== TEXTAUSZUG

Nagarjunas „konventionelle Wahrheit der Welt“ steht in keinem Kontext, in dem es um Befreiung geht. Es handelt sich hierbei um andere Wahrheitsaussagen, die sich mit den verschiedenen so genannten „weltlichen Wahrheiten“ befassen. „Wahrheit in Bezug auf den höchsten Zweck“ dagegen steht in einem Kontext, in dem es um die höchste Befreiung im Sinne der Lehre des Buddha geht. Beide Wahrheiten beruhen jedoch auf konventionellen Begriffen (jener besagten „Nahtstelle“ zwischen ihnen), sie haben bloß unterschiedliche Bezugspunkte.
Der Bezugspunkt der letzteren Wahrheit, also jener „höchste Zweck“ (das „Unbedingte“ des Nibbâna), ist unfassbar - nicht die Wahrheit, die ihn andeutet und laut Nagarjuna aufgrund ihrer Abhängigkeit von konventionellen Begriffen „vom Konventionellen ausgeht“ (Ch. 24, Vers 10).
Auf dieser Ebene - das heißt der Ebene der den höchsten Zweck andeutenden, ihn zu vermitteln suchenden Wahrheit - sind vielmehr klare begriffliche Unterscheidungen notwendig, wie sie der Buddha selbst gemacht hat, um „ganz zum höchsten Zweck“ kommen zu können (Ch. 24, Vers 10). Nagarjunas Hauptwerk ist ein weiterer Paradefall solcher Unterscheidungen.

====

→ **KURZE AUFGABE 1**
Fasse den Absatz des Textauszugs über Nagarjunas zwei Wahrheiten, der mit „Nagarjunas „konventionelle Wahrheit der Welt““ beginnt, knapper und ohne Verlust seiner Hauptaussagen zusammen.
→ **KURZE AUFGABE 2**
Gib im Textauszug den Abschnitt von „Der Bezugspunkt der“ bis „Paradefall solcher Unterscheidungen.“ erneut wieder und setze dabei „Erwachte“ an die Stelle von „Buddha“.
Für die Bearbeitung braucht man die Zeilen nicht.

== DATENAUFLISTUNG

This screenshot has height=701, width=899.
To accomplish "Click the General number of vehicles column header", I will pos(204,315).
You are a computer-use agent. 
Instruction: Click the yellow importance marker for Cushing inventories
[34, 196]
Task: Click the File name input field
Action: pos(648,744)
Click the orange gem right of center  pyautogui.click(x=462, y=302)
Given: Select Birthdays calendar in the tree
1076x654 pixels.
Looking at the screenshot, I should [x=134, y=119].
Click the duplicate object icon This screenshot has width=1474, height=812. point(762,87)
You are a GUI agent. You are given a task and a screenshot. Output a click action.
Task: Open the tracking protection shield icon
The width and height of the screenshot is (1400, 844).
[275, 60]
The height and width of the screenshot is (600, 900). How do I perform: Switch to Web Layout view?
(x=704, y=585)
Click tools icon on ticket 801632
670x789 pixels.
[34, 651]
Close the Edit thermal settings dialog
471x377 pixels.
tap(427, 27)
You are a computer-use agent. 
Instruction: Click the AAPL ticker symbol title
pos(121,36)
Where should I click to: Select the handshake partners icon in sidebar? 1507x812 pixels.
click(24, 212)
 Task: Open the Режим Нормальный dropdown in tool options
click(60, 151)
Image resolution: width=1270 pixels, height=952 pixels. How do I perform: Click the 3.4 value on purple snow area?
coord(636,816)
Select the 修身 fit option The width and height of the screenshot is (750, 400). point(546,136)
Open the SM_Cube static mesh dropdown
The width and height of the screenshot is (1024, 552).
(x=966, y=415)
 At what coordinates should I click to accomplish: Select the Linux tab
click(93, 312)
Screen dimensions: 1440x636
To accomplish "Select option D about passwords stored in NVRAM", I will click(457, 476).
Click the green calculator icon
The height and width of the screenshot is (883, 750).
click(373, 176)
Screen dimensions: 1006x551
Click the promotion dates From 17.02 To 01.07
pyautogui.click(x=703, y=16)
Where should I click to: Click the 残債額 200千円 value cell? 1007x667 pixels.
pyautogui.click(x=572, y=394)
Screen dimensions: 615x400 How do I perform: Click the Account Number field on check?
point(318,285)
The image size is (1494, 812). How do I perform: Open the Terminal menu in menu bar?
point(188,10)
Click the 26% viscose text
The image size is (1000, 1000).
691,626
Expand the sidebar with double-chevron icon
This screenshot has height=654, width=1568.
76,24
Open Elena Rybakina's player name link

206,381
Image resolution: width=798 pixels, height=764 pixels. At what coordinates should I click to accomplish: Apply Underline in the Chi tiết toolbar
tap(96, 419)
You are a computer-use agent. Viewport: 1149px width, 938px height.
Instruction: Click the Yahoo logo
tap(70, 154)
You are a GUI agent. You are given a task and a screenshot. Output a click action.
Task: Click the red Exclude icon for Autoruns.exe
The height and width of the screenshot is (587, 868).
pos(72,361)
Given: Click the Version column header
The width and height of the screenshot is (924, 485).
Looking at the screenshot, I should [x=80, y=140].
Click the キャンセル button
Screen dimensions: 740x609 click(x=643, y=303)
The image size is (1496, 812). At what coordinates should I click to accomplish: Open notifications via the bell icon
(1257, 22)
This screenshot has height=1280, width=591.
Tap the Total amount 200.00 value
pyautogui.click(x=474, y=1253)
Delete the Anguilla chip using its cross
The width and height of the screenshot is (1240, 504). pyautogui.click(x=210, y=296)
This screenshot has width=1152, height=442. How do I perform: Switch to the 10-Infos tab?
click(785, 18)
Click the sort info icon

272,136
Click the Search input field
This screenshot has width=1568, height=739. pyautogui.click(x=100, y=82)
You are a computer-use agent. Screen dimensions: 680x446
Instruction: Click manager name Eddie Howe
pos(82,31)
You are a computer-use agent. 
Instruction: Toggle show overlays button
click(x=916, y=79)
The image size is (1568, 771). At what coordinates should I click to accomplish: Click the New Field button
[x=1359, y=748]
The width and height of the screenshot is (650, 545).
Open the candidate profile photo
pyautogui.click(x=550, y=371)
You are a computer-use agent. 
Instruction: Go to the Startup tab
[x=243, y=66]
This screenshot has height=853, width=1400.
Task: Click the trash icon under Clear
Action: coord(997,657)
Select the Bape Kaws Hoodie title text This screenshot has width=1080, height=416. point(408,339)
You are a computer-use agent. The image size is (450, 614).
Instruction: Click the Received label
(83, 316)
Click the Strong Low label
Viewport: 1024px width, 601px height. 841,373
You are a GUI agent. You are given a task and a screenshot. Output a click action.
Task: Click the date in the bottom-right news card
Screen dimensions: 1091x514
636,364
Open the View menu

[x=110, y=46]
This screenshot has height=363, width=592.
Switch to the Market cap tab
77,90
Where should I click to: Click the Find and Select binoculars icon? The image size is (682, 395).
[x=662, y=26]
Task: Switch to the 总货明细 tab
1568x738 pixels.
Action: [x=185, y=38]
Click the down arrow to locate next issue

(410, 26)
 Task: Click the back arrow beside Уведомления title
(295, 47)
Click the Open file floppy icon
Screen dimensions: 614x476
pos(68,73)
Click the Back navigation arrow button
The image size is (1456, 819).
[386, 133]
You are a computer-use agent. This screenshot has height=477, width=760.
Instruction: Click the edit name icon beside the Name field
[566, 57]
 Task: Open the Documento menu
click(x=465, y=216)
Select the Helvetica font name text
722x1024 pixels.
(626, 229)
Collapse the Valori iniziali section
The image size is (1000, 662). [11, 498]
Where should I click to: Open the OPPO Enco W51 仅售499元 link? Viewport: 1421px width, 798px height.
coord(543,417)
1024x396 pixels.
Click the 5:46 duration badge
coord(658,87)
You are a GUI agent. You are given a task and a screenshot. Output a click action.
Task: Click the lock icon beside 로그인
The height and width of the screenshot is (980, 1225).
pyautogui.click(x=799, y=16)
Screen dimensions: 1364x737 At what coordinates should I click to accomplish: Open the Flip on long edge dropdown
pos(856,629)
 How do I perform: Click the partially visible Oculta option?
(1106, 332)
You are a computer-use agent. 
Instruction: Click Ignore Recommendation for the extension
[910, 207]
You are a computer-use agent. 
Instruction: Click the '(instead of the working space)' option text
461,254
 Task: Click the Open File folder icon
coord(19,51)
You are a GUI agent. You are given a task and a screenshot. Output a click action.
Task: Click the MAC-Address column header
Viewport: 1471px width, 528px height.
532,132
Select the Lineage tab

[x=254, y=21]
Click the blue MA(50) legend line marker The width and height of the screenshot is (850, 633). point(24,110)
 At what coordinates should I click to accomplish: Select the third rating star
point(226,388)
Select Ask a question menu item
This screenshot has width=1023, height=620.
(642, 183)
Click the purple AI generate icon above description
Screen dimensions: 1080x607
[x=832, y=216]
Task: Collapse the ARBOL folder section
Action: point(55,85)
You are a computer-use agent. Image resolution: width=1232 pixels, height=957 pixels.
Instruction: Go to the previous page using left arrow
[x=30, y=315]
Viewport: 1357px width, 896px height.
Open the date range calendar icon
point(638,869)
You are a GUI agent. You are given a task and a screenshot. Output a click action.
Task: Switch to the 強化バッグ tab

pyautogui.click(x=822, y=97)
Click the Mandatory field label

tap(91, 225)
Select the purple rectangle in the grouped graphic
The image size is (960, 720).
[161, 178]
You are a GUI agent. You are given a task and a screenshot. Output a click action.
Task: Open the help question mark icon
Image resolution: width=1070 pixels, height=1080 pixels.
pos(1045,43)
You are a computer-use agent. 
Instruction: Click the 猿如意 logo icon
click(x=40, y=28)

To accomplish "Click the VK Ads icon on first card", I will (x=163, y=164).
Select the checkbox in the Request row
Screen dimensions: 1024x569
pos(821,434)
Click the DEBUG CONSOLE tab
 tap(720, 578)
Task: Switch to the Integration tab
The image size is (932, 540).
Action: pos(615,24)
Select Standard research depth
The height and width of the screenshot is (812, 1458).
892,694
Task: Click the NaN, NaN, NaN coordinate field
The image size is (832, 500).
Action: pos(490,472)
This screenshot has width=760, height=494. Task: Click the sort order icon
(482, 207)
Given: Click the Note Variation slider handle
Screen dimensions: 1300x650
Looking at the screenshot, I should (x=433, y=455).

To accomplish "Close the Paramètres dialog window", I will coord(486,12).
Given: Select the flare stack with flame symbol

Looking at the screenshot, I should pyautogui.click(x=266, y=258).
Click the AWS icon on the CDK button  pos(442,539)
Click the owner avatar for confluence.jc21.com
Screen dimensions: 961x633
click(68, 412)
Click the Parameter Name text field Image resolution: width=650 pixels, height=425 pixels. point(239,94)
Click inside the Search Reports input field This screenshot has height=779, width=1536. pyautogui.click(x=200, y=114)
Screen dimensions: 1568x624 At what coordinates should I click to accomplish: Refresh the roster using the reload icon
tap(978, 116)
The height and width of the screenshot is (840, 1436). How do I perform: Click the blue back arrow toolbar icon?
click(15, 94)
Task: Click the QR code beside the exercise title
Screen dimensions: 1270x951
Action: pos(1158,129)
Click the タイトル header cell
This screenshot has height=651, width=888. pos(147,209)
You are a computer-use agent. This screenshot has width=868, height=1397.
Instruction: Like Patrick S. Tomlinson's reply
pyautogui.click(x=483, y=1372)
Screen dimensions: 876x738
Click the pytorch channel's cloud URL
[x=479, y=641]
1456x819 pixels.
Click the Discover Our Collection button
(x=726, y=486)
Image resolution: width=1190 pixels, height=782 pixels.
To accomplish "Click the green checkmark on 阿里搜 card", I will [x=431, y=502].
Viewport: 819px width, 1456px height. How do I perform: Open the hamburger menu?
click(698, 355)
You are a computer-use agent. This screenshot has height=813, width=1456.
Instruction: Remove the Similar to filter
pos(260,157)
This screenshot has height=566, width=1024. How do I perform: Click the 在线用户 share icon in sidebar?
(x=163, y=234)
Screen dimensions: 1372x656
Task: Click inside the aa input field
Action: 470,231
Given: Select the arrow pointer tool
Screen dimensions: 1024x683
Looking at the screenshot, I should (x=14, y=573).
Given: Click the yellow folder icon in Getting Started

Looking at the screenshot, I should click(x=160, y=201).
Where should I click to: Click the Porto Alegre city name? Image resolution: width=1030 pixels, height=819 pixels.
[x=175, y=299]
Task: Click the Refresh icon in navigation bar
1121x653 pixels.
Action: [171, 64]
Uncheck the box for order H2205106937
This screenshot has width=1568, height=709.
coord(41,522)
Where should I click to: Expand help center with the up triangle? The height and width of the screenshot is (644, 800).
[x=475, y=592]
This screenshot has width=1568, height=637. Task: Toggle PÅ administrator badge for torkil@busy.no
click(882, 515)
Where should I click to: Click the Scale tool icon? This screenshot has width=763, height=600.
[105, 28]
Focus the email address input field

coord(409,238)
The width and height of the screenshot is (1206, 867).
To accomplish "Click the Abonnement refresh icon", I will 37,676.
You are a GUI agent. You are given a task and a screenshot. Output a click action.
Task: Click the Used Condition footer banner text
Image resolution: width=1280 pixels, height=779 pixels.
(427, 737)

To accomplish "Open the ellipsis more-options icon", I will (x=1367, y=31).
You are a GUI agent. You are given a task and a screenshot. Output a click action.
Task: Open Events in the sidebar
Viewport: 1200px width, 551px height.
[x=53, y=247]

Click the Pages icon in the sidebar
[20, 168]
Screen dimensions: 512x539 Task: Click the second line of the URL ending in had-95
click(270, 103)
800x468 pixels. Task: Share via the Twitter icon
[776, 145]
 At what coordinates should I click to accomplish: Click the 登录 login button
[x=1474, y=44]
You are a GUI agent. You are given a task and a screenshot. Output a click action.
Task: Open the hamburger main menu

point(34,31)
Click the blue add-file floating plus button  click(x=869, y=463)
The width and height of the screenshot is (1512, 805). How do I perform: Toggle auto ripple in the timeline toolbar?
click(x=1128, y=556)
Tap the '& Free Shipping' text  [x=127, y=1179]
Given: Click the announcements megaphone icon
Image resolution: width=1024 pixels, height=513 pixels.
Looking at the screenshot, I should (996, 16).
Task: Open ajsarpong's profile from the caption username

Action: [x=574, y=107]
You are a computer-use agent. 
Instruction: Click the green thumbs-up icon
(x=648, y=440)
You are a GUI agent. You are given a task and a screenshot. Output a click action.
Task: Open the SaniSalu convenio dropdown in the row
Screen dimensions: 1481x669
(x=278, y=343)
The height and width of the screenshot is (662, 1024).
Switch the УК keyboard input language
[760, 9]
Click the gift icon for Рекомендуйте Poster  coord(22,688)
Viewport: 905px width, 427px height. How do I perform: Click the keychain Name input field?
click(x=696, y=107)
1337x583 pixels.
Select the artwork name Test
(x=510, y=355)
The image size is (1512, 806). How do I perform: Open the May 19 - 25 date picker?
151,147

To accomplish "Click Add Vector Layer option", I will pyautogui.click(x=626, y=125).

====

→ **LÖSUNG 1**
Nagarjunas „konventionelle Wahrheit der Welt“ betrifft die verschiedenen „weltlichen Wahrheiten“ und hat nichts mit Befreiung zu tun. Die „Wahrheit in Bezug auf den höchsten Zweck“ zielt dagegen auf die höchste Befreiung nach der Lehre des Buddha. Beide stützen sich auf konventionelle Begriffe, die „Nahtstelle“ zwischen ihnen, und unterscheiden sich nur in ihren Bezugspunkten.

→ **LÖSUNG 2**
Der Bezugspunkt der letzteren Wahrheit, also jener „höchste Zweck“ (das „Unbedingte“ des Nibbâna), ist unfassbar - nicht die Wahrheit, die ihn andeutet und laut Nagarjuna aufgrund ihrer Abhängigkeit von konventionellen Begriffen „vom Konventionellen ausgeht“ (Ch. 24, Vers 10).
Auf dieser Ebene - das heißt der Ebene der den höchsten Zweck andeutenden, ihn zu vermitteln suchenden Wahrheit - sind vielmehr klare begriffliche Unterscheidungen notwendig, wie sie der Erwachte selbst gemacht hat, um „ganz zum höchsten Zweck“ kommen zu können (Ch. 24, Vers 10). Nagarjunas Hauptwerk ist ein weiterer Paradefall solcher Unterscheidungen.